Castlevania: Symphony of the Night is one of the greatest games ever


Castlevania: Symphony of the Night is one of the greatest games ever, and almost certainly the best Metroid-style platformer not called Metroid. But the American version suffers from a lethal one-two punch of bad translations, and amateur voice actors delivering melodramatic, second-grade dialogue.

When Richter Belmont encounters Dracula early in the game, he confronts him with "Die, monster! You don't belong in this world!" That doesn't sound so bad on paper, but Richter sounds like he's straight out of the worst possible B-movie. More middling dialogue with atrocious acting follows, until Drac delivers the immortal line that not even Morgan Freeman could believably deliver: "What is a man? A miserable little pile of secrets!" 

What does that even mean? Why do our secrets make us miserable? Does an immortal, evil vampire have no secrets? That line reeks of ninth-grade poetry.

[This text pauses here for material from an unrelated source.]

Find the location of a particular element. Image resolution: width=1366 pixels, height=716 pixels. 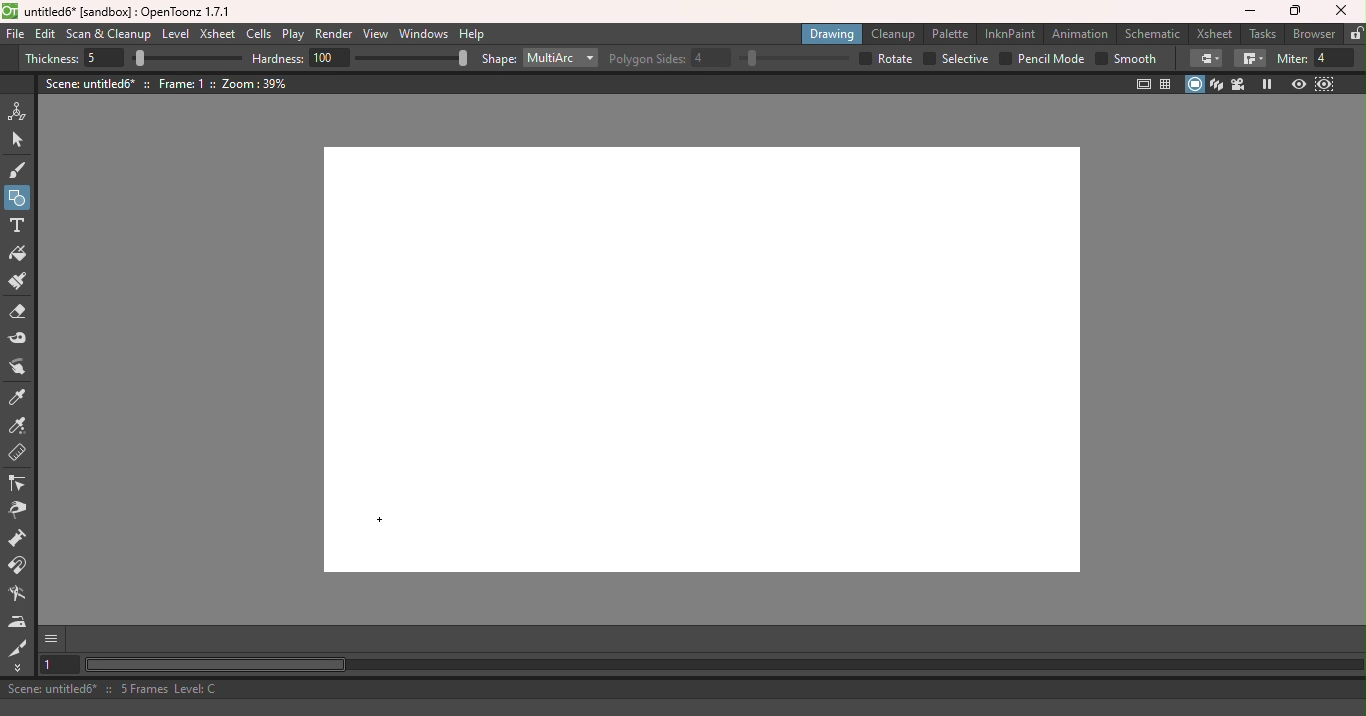

GUI Show/hide is located at coordinates (53, 639).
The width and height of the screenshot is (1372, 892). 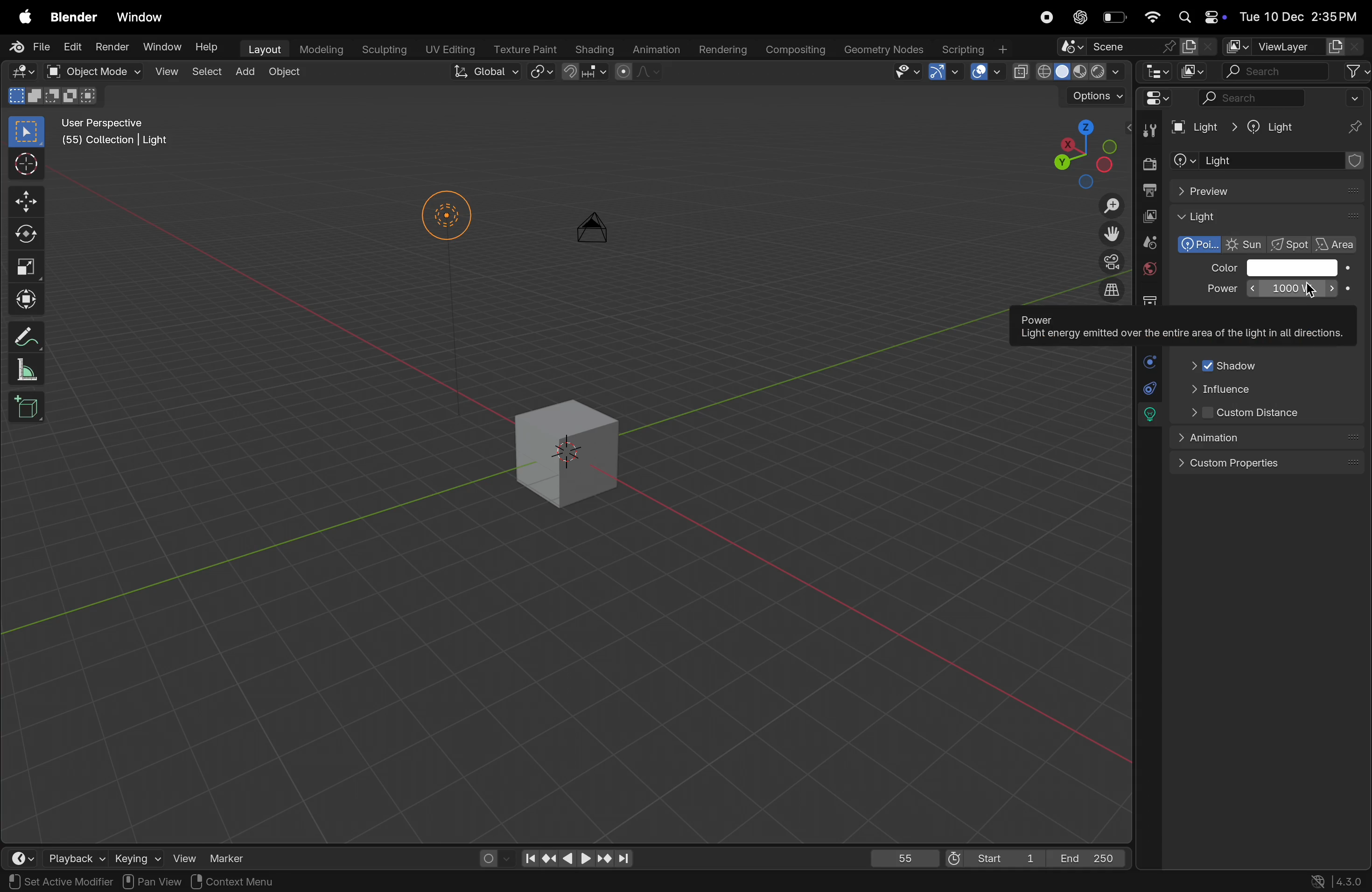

Compare it to the Japanese version, where not only does the voice acting sound better and more intense, but the words actually sound like things people would say. Instead of corny dialogue about monsters and secrets, Richter and Dracula debate whether greed or love drive humanity, and instead of gibberish about piles of secrets, Dracula ends the discussion with "Foolish drivel. I will prove to you which of us is right. With death!" It's not Shakespeare, but it's still way better than what we got in the States.